But the overwhelming cascade of seasonal adornments pales before what is to come. The pinnacle of decoration is to build our holiday tree. We first place the bare tree in its place of honor, then bring the storage boxes from the attic and begin to adorn the branches with large and small decorations both bright and gaudy.
Decorating the tree is a process without a distinct objective. There is no specific plan to be followed, but rather a successive layering of artifacts. The ornaments are an eclectic collection of cheap jewelry, small treasures, expensive glassware, artfully crafted metal and wood creatures, and religious items from a half dozen cultures, all collected over our years from places we've either lived or travelled First the lights are tested, then strung in a rough pattern to ensure that the tree has no places lacking colored illumination. Small and large balls are hung wherever there seems to be an empty branch. This is easy at first but becomes increasingly challenging as the festooning progresses. When the entire store of balls is exhausted we then place larger items among, between, next to, and behind the ornaments and earlier objects. That done, we affix strings of beads and ribbons, and drape colored cords in spirals around the tree. As a finishing touch, an old bedraggled and beloved angel acquired years before is affixed to the tree's peak where it leans leftward, as always.

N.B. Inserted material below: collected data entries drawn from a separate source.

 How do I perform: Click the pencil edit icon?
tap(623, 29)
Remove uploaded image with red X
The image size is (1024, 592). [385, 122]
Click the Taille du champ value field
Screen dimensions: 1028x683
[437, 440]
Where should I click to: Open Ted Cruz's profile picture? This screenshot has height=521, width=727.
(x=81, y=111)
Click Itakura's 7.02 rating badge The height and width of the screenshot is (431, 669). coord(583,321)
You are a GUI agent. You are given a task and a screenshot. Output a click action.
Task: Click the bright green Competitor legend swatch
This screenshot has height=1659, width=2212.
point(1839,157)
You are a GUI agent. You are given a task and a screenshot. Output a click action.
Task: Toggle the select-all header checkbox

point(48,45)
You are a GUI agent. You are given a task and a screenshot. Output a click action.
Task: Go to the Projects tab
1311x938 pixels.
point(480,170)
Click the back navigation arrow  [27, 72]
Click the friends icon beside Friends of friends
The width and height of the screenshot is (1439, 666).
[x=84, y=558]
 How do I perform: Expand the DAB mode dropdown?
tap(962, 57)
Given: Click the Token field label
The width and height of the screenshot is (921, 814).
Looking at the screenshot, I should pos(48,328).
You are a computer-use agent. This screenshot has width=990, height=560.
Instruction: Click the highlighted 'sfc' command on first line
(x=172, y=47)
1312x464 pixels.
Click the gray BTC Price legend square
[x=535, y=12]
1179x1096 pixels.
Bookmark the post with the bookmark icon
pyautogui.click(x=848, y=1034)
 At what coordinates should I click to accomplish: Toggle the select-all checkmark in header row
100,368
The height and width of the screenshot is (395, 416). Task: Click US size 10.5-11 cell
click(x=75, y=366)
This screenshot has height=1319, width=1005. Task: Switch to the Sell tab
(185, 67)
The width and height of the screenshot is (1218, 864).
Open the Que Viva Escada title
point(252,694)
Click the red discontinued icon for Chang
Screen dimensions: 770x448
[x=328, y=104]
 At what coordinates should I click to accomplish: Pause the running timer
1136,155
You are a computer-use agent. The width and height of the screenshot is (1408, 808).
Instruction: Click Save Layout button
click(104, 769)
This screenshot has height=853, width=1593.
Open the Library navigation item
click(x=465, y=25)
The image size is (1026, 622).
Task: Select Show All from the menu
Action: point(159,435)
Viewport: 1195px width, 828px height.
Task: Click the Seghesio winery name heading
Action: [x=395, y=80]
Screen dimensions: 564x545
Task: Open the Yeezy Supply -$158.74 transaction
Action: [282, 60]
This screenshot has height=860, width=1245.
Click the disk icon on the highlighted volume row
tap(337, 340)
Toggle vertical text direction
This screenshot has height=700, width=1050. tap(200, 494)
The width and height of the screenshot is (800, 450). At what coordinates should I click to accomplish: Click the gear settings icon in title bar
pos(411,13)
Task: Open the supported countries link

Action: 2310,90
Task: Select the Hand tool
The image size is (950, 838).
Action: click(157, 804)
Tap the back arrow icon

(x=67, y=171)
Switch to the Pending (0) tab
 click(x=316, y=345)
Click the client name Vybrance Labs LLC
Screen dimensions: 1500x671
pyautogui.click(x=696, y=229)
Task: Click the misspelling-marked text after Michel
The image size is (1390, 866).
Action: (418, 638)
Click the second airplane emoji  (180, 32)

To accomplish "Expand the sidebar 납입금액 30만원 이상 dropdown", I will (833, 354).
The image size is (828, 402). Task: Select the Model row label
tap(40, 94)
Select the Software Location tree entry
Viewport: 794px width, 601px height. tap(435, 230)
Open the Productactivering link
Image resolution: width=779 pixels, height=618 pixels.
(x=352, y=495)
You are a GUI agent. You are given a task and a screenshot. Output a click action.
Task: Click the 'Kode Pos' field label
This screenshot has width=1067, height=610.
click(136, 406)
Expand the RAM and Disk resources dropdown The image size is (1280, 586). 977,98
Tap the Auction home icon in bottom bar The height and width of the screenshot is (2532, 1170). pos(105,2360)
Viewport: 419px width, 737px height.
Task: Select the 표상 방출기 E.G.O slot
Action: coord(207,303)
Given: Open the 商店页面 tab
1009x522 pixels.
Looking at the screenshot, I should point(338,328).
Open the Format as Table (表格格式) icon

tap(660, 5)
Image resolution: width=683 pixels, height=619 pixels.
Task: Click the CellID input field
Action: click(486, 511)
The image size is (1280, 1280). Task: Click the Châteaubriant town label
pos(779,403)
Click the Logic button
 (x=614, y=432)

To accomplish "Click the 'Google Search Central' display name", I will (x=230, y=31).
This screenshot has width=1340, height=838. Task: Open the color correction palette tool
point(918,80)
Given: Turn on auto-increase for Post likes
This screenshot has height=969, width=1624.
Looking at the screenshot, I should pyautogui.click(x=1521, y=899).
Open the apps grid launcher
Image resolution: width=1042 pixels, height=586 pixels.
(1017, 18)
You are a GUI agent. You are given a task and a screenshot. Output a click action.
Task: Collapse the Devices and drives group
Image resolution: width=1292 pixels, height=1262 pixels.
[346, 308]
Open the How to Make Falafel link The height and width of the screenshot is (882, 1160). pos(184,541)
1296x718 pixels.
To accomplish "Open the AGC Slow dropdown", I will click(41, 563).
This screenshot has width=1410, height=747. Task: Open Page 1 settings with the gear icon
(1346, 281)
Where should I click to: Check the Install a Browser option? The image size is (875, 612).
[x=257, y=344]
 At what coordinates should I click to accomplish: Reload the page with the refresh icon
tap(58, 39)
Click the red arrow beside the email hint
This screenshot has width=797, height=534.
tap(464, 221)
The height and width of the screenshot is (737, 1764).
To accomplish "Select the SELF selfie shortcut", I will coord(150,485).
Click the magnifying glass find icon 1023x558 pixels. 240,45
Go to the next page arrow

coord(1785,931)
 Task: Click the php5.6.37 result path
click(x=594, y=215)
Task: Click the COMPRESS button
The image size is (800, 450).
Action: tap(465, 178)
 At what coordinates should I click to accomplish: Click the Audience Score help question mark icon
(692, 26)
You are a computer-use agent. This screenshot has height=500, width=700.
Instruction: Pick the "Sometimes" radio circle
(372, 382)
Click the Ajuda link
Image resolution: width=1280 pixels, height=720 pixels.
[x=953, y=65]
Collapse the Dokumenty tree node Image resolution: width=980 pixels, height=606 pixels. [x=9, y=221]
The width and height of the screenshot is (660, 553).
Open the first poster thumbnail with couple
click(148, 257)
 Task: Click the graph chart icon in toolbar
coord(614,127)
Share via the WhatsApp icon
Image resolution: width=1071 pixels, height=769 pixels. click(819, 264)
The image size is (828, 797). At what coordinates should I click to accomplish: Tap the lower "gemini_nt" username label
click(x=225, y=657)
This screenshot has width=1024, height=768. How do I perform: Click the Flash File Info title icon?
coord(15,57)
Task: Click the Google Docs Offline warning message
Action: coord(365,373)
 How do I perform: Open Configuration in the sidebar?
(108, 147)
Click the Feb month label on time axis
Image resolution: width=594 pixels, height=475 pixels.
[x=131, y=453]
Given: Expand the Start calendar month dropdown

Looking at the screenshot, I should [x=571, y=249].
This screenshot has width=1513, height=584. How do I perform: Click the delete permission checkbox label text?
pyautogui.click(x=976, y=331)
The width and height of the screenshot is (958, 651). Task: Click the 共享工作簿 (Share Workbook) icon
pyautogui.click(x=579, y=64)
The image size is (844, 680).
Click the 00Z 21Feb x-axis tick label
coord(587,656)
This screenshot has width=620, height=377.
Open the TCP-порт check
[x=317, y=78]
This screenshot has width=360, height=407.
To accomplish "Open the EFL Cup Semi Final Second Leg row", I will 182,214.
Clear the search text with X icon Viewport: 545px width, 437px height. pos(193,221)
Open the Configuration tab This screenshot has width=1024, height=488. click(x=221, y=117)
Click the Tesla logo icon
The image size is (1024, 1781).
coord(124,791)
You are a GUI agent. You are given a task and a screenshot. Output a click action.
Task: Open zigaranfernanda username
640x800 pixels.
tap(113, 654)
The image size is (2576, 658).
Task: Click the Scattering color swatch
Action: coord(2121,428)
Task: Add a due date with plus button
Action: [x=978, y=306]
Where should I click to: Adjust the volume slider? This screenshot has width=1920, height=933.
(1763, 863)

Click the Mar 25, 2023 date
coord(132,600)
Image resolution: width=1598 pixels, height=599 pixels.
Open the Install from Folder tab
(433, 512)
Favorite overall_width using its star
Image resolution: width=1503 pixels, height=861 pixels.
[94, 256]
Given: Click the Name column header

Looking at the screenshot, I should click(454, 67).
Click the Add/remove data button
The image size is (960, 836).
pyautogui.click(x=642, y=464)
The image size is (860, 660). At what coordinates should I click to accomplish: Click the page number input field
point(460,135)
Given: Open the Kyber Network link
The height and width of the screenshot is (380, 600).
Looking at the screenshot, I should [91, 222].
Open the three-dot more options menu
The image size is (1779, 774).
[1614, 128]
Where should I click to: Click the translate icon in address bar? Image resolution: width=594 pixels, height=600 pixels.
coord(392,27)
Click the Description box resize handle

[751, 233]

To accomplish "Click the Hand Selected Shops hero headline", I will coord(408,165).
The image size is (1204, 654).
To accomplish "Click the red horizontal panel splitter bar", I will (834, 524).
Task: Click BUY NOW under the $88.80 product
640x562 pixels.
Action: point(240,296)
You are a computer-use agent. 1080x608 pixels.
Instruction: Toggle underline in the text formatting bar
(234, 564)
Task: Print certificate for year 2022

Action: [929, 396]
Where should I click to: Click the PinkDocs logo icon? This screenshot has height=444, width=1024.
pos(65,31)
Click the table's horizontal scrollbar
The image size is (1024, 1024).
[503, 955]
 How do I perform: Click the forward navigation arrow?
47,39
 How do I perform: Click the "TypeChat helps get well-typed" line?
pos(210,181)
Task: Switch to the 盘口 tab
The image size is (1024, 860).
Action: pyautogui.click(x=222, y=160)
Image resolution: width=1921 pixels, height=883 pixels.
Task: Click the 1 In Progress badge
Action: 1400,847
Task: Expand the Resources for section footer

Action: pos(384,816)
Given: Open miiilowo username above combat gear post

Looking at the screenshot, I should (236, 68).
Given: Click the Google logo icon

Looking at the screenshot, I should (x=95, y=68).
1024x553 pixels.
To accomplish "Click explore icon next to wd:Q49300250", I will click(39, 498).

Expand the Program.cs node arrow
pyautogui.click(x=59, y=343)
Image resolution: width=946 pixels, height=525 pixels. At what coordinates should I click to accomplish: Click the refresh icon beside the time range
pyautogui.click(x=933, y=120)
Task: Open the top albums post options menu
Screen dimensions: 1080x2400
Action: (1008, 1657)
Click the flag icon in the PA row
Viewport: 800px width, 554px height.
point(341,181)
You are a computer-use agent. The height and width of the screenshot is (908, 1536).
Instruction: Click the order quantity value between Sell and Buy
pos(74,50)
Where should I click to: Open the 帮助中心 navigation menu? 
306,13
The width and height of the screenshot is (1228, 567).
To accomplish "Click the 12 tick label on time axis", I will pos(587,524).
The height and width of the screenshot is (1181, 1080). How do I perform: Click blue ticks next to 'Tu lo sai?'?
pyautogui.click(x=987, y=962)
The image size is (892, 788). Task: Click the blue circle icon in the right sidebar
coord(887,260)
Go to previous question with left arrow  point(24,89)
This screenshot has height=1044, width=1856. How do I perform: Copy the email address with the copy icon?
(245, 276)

After hours of work the tree has been transformed into a thing of unbelievable layered, multifaceted complexity. There are so many objects chock-a-block that it would be impossible to derive a unifying theme or even to see the tree beneath. Consequently, hardly anyone looks too closely, save to search for some favorite item. It is something to be admired as a whole.
So why, you may ask, do we take so much time each year to build this overwrought objet d'art? Why do we expend so much time administering to its details?
The answer to that question is not simple since the effort, the process of decorating the tree is a labor of love and remembrance. Every single item placed on the tree evokes a memory of the time and place it was acquired. Some items are treasured gifts from people we've known. The bright globes are from France, Germany, Italy, as well as the United States. The small golden owls are from a temple in Burma, the multicolored tassels from a market in Seoul, the glass spheres from a trip to Austria. Other decorations were from Spain, the Netherlands, England, and Scotland. We have small pottery animals from Japan, straw figures from Mexico, and garlands from all over. Each item has its tale, each its own memory of its place, and each is a marker in the history that we are writing with out lives each holiday season. The tree is a symbol of who we were and who we are, but that is not the reason for doing so much work in erecting it. That process, the decoration of the tree, is an annual celebration of seasons past and, if there is still an empty place we can find, a place for more to come.
So, in the end, each year's construction of the tree means much more than building a bright seasonal decoration. It is renewing and reliving a warm, glowing symbol of our family's history.